The concomitance of these advances, the availability of tools and data that have become increasingly open source, and the fact that the baseline technology has become so good that, in many cases, it works right out of the box, have fueled the AI revolution of the past years.

Finally, the introduction and general availability of ChatGPT in late 2022, and the corresponding explosion of analogous, open-source technology, created a phenomenon that we can define as a global democratization of AI.

Today, pretty much anyone with basic computer skills can build compelling demos using tools like ChatGPT and Whisper, without having to understand neither the intricacies of speech, images and natural language, nor sophisticated ML technologies.

Thus, a legitimate question arises in the mind of most of us who have actively taken part, for many years, in the development of the modern computer era: what’s the value that an AI science team can bring to today’s industrial technology world?

I believe that there are three areas where AI science will add value to the exploitation of AI in the industrial world: phenomenological knowledge, understanding of machine learning and the rigor of scientific evaluation.

Phenomenological Knowledge

Phenomenological knowledge is the understanding of the characteristics of the phenomena that we are trying to model, such as speech, natural language, conversational interactions and image processing.

AI scientists are trained in one or more of these fields, and they may have developed practical experience in some of them.

For part of my career, I have been actively involved in Automatic Speech Recognition (ASR) research and application.

While I’ve always loved the problem of understanding speech, I learned early on that, no matter what, ASR is never good enough. Even though we have made significant strides over the past 40 years, ASR often does not always fulfill our and our customers’ expectations.

Why is that? The short answer is that the speech phenomenon is complex. My first book, The Voice in the Machine, talks extensively about that complexity.

Without a proper understanding of that complexity, we may fail to understand the behavior of ASR when deployed in an application and not be able to use advanced technology to cope with the idiosyncrasies of a complex signal like speech.

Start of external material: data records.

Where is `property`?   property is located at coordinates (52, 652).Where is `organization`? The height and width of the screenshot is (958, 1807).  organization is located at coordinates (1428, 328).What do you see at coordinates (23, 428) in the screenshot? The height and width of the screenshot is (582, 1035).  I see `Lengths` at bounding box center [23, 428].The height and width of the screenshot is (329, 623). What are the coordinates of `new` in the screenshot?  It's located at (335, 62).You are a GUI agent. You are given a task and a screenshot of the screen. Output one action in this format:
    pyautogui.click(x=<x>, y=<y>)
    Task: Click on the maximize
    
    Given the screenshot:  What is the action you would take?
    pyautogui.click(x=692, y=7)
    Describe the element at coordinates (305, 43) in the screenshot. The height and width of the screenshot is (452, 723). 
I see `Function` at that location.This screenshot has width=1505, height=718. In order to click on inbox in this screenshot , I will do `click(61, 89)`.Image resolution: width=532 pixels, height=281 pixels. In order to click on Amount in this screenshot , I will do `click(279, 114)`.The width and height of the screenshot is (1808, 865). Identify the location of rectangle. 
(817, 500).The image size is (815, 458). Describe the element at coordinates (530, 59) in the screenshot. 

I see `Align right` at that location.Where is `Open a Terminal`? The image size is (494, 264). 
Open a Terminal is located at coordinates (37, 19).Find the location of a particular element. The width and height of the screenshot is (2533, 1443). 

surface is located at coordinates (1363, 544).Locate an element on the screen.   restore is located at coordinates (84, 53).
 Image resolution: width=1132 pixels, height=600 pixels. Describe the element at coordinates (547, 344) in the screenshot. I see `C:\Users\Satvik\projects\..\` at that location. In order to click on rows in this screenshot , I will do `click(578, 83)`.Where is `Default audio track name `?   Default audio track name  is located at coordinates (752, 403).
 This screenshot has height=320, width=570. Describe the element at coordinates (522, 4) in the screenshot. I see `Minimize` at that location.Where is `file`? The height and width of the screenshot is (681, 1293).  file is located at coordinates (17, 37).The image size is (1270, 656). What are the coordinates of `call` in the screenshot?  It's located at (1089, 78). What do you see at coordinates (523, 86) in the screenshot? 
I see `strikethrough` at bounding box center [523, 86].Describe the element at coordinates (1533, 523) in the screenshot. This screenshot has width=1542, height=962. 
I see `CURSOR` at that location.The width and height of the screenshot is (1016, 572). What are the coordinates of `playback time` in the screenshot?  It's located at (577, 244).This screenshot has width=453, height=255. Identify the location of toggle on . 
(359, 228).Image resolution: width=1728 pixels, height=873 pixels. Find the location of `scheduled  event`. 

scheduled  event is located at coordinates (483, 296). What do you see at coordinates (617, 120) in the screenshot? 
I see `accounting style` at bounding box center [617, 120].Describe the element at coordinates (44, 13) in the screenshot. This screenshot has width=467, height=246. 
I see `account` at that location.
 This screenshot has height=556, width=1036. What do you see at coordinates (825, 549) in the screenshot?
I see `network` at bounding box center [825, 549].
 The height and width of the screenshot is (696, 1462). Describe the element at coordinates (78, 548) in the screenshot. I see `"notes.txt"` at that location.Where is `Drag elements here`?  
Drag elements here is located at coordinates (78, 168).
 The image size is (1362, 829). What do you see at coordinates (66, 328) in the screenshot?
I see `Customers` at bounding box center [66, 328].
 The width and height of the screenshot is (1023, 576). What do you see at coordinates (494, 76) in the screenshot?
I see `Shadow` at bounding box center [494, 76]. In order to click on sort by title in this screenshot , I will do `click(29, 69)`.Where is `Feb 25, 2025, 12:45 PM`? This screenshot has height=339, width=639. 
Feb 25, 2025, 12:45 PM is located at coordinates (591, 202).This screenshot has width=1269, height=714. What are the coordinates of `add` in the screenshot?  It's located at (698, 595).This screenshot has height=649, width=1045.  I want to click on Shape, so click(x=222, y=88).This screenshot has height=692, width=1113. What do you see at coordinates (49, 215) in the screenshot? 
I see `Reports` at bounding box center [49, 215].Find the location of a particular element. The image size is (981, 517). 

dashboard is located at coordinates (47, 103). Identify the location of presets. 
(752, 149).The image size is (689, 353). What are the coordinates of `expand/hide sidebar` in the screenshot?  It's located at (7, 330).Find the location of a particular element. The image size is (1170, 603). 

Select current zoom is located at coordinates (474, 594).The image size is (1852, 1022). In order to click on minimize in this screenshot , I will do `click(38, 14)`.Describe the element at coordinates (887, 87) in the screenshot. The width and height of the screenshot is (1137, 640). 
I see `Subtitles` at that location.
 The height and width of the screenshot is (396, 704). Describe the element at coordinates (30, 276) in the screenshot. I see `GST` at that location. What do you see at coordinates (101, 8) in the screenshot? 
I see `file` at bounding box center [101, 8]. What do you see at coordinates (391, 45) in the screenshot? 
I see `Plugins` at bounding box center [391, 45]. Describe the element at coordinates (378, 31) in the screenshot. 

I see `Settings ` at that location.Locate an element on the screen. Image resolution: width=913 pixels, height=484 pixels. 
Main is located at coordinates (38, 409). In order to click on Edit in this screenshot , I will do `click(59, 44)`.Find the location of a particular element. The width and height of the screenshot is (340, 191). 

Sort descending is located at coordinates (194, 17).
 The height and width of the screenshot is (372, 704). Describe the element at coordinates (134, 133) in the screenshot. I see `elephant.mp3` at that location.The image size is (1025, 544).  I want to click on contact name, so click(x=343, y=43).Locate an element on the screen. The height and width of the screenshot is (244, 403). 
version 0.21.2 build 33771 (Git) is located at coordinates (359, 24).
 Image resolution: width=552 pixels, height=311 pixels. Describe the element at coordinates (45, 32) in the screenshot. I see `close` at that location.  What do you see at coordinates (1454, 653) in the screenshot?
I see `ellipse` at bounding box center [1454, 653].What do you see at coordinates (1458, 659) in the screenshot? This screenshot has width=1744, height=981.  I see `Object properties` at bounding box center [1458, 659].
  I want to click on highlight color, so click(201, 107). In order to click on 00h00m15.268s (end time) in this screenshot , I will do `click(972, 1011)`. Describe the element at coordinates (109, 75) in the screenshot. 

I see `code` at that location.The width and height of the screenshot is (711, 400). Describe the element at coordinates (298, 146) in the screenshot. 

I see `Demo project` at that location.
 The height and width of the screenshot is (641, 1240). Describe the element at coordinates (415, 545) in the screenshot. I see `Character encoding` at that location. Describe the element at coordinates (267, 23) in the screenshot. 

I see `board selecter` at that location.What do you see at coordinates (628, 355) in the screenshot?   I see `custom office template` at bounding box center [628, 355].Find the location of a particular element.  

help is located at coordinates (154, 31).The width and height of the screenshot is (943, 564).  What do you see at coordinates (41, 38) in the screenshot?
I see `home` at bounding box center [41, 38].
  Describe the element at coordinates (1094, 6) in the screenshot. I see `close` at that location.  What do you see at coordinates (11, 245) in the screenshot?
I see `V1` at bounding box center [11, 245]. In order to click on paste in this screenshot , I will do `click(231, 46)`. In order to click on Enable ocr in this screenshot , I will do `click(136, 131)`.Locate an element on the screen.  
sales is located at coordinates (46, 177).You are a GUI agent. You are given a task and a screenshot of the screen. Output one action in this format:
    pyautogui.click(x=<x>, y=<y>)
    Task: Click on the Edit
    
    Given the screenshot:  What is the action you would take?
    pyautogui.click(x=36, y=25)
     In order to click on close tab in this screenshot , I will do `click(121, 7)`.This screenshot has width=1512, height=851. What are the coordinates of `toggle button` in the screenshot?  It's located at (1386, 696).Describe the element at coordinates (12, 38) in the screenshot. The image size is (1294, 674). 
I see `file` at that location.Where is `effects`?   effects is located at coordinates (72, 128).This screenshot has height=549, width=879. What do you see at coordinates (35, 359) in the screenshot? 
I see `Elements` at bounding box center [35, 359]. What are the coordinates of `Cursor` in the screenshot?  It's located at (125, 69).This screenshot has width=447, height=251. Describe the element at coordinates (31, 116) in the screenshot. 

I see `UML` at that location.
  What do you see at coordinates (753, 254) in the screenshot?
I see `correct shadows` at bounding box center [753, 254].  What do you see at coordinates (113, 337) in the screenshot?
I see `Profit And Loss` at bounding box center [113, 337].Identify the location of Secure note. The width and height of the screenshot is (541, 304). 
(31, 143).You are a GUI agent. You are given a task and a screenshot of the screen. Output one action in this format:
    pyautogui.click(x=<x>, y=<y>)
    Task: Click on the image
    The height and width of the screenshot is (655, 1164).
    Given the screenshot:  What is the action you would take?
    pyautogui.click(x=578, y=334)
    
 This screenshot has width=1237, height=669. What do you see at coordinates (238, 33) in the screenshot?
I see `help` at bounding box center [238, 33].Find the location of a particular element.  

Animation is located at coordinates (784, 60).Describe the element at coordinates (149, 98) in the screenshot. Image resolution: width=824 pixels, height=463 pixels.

There are problems that are intrinsic to the speech phenomenon, and we cannot avoid them. Think about the influence of noise, accented speech, multiple simultaneous speakers (the so-called cocktail party effect), speech collected in a far-field situation, reverberation and so on.

But besides these fundamental problems of speech, which our brain seems to cope with effortlessly, there are others that derive from the intrinsic limitations of all ASR engines, such as a finite vocabulary.

“Conversational applications require not just speech, but higher levels of cognitive abstraction, like discourse, dialog and semantics (i.e., how we put words together to create meanings, converse contextually, ask questions and categorize types of questions).” Roberto Pieraccini, Chief Scientist

Even though modern ASRs work based on sub-word tokens, so every possible word can be accounted for acoustically, the underlying language model has a finite size vocabulary, and it needs to be updated with new words.

New words appear every day (COVID was not a word just a few years ago), rare names, surnames, company names, new product names and more (e.g., words like Banasiewicz, Hadleigh, Hum). When an ASR encounters an unknown word, it tries to match it to a known word.

Besides new words, there are homophones, like blew and blue or own and oh, and proper names that can be spelled differently, like John and Jon or Allan, Alan, Allen, etc.

There are short phrases that can be separated into words differently, such as uncommon people names like Joseph Hardy (which could easily become Joe Sephardi).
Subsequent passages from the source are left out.